The model 4C (FORESEE – Forest Ecosystems in a Changing Environment) is a forest dynamics model using physiological processes and assumes a horizontal homogeneity of the forest structure (Lasch et al. 2002). 4C aims at investigating the long-term forest behaviour under changing environmental conditions (Bugmann et al. 1997). It has been evaluated at different forest stands in Europe (Suckow et al. 2001) and used in a variety of studies (Lasch et al. 2002; Gerstengarbe et al. 2003; Stock 2005). The model uses tree and stand level variables to simulate tree species composition, forest structure, leaf area index as well as ecosystem carbon and water balances. Growth and mortality are described for tree cohorts as a group of identical trees concerning their tree characteristics (e.g. stem, leaf, and fine root biomass, height, diameter at breast height and at crown base, species type). The annual course of net photosynthesis is simulated with a mechanistic formulation of net photosynthesis as a function of environmental influences (temperature, water, and nitrogen availability, radiation, and CO2) where the physiological capacity (maximal carboxylation rate) is calculated based on the optimisation theory (modified after Haxeltine and Prentice 1996) plus the calculation of total tree respiration following the concept of constant annual respiration fraction as proposed by Landsberg and Waring (1997). The growth is modelled according to the pipe model theory (Shinozaki et al. 1964) , the functional balance hypothesis (Davidson 1969) and several allometric relationships. The fine root distribution is estimated by depth depending power function (Jackson et al. 1996).

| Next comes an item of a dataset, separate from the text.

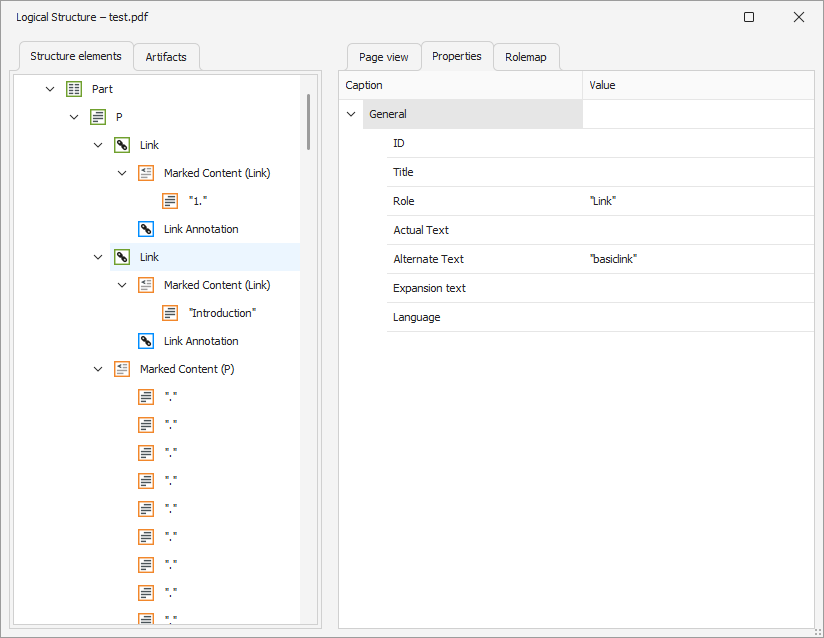Collapse the Marked Content (P) node

click(98, 369)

Tree cohorts compete for water and nutrients whereas the establishment and the mortality are modelled according to the concepts of Keane (1996), Loehle and LeBlanc (1996) and Sykes (1996). Mortality is deterministic and can be caused by stress due to negative leaf mass increment in successive stress years.

4C requires climatic driving variables on a daily resolution but the outputs are given according to various time steps. The model estimates the soil carbon stock until the depth defined by the rooting depth in the soil.

The soil model of 4C consists of a water, temperature, and carbon/nitrogen sub-model. Following the soil horizons (organic layer and mineral soil horizons) the soil is divided into layers of varying thickness. The physical and chemical soil parameters and the initial carbon and nitrogen stocks as sum of soil organic matter and dead organic matter (litter) are determined by measurements or from soil map data. Water content, soil temperature, carbon, and nitrogen content of each layer are estimated as functions of the basic soil parameters, air temperature, net precipitation, and N deposition beneath the canopy. The carbon and nitrogen dynamics is driven by the litter input which is separated into 5 fractions for each species type (stems, twigs and branches, foliage, fine roots and coarse roots). The turnover of all litter fractions and of the soil organic matter compartment is described as a first order reaction (Grote et al. 1999). The processes are controlled by matter and species-specific reaction coefficients and modified by soil moisture, temperature and pH value.

Currently the model is parameterised for the five most abundant tree species of Central Europe (beech, Fagus sylvatica L.; Norway spruce, Picea abies L. Karst., Scots pine, Pinus sylvestris L., oaks, Quercus robur L., and Quercus petraea Liebl., and birch, Betula pendula Roth) and aspen (Populus tremula (L.), P. tremuloides (Michx.)), Douglas-fir (Pseudotsuga menziesii (Mirb.) Franco), Aleppo pine (Pinus halepensis Mill.), Ponderosa pine (Pinus ponderosa Dougl.), Eucalyptus (Eucalyptus globulus, Eucalyptus grandis). Additionally, the hemiparasitic plant Mistletoe (Viscum album subsp. austriacum) is parameterised.

References

Bugmann, H., R. Grote, P. Lasch, M. Lindner and F. Suckow. 1997. A new forest gap model to study the effects of environmental change on forest structure and functioning. In Impacts of Global Change on Tree Physiology and Forest Ecosystems. G.M.J. Mohren, Kramer, K. and Sabaté, S. Forestry Sciences. Dordrecht, Kluwer Academic Publishers. 52: 255-261.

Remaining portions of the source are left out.